> [Activity]
For each line of the listing below that contains the string "avatar", copy the line.

BEGIN

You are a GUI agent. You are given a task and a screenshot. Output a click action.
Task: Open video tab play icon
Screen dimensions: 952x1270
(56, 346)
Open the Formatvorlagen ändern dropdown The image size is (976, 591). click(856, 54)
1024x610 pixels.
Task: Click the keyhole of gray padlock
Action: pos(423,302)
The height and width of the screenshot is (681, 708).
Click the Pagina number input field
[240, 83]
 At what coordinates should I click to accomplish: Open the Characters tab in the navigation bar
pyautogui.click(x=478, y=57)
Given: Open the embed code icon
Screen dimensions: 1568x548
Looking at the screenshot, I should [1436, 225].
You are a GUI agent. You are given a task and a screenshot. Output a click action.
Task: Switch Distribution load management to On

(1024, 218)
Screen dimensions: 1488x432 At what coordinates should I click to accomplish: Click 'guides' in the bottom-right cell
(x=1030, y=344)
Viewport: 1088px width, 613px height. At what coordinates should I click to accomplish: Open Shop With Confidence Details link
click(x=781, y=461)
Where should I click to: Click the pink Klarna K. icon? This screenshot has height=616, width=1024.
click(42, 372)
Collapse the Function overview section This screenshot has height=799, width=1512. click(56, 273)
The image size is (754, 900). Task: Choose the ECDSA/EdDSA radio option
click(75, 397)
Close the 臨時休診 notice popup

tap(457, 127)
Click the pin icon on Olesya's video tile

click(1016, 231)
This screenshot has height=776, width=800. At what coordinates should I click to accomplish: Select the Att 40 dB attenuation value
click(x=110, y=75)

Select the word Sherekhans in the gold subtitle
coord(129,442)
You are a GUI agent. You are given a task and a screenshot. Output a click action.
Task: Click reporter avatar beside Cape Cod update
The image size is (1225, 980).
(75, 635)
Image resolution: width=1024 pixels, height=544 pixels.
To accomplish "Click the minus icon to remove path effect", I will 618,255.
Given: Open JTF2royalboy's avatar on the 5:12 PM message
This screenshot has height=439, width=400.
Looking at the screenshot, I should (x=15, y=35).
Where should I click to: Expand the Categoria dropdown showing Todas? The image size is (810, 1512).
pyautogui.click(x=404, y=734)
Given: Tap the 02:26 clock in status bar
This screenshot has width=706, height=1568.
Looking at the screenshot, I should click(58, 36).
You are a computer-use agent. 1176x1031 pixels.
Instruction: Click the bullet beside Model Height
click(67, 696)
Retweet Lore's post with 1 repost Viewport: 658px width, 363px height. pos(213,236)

END

> [Reply to the task]
Task: Click reporter avatar beside Cape Cod update
Given: Open JTF2royalboy's avatar on the 5:12 PM message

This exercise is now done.